Given my conservative frame of mind, fiction that bucks today’s politically correct dogma attracts me like Paris Hilton to the paparazzi’s flash. So when David Forsmark provides a short list of “Politically Incorrect Fiction” I am incapable of not clicking the link. What I found forced me to ask myself, ‘Am I putting politics above a good story?’

Forsmark’s list includes novels by Joseph Wambaugh, Alex Berenson, Robert Crais, Steve Hamilton, Michael Crichton, and Steven Hunter. The inclusion of Hunter’s I, Sniper is what made me question my motives when it comes to what fiction I choose to read.

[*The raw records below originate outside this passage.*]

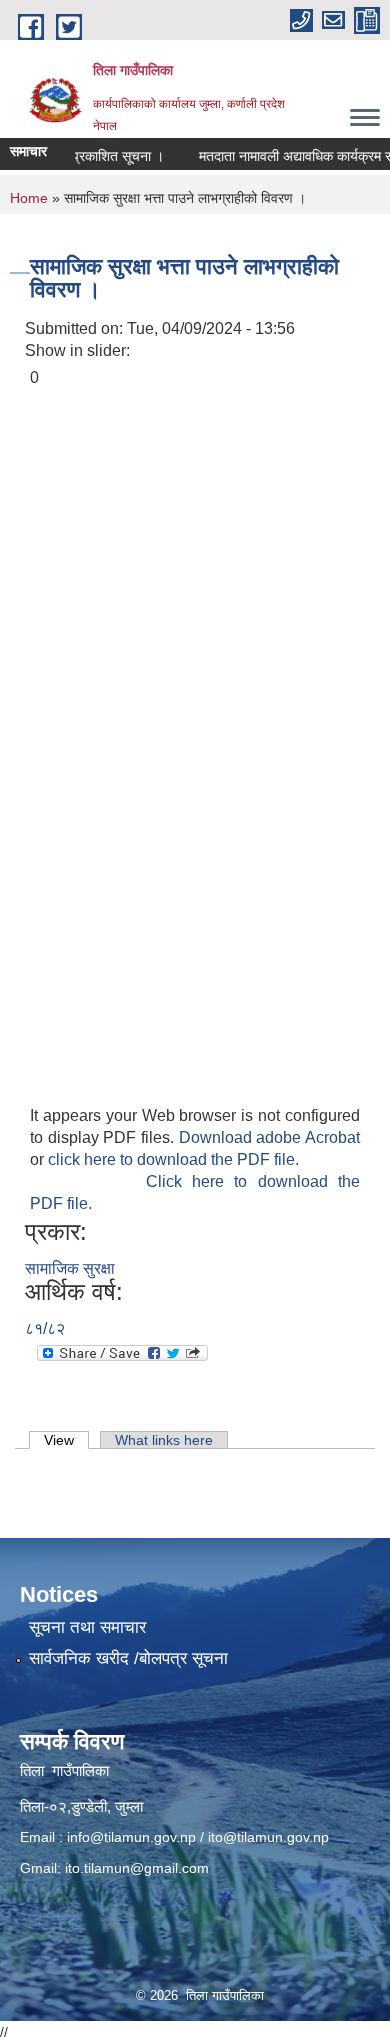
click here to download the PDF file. (173, 1159)
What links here (164, 1440)
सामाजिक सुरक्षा (70, 1268)
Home (29, 198)
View (66, 1440)
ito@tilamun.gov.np (268, 1837)
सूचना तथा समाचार (87, 1627)
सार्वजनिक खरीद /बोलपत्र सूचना (128, 1658)
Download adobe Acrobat (269, 1137)
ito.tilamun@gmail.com (137, 1868)
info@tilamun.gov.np (131, 1837)
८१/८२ (45, 1328)
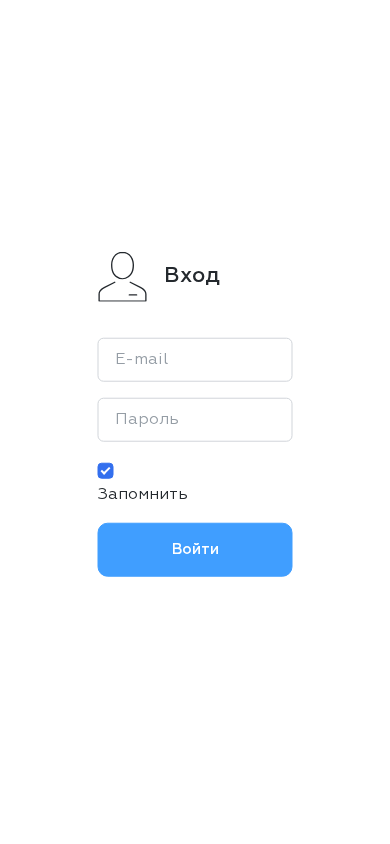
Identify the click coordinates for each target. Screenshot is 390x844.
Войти (195, 548)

Consider this excerpt from I, Sniper, included in Forsmark’s list:

“The narrative is the set of assumptions the press believes in, possibly without even knowing that it believes in them. It’s so powerful because it’s unconscious. It’s not like they get together every morning and decide ‘these are the lies we tell today.’ No, that would be too crude and honest. Rather, it’s a set of casual non-rigorous assumptions about a reality they’ve never really experienced that’s arranged in such a way as to reinforce their best and most ideal presumptions about themselves and their importance to the system and the way they’ve chosen to live their lives. It’s their way of arranging things a certain way what they all believe in without ever really addressing it carefully. It permeates their whole culture. They know, for example, that Bush is a moron and Obama a saint. They know Communism was a phony threat cooked up by right-wing cranks as a way to leverage power to the executive. They knowSaddam didn’t have weapons of mass destruction, the response to Katrina was f—-ed up, torture never works, and mad Vietnam sniper Carl Hitchcock killed the saintly peace demonstrators. Cheney’s a devil, Biden’s a genius. …The story was somewhat suspiciously concocted exactly to their prejudices, just as Jayson Blair’s made-up stories and Dan Rather’s Air National Guard documents were. And the narrative is the bedrock of their culture, the keystone of their faith, the altar of their church. They don’t even know they’re true believers, because in theory they despise the true believer in anything. But they will absolutely de-frackin-stroy anybody who makes them question all that. …”

I love a good novel for the same reason I love a good film; both give me a break from my mundane everyday life while also shedding light on an aspect of reality beneath today’s dogmatic ideology. This passage from Hunter’s book, however, does the exact opposite of what I’d like a good story to do. Instead of taking me out of my mundane and ideological reality, it drives my face ever deeper into it.

As James Bowman put it, “it is the job of art not to promote some rival ideology but to clear ideology away in order to expose the reality beneath.” As much as I might disagree with Mr. Bowman on other matters, on this he is absolutely correct.

So now I have to ask: Is the Right, myself included, falling into the same pit in which reside so many on the Left? In other words, are we privileging politics over story when selecting our entertainment?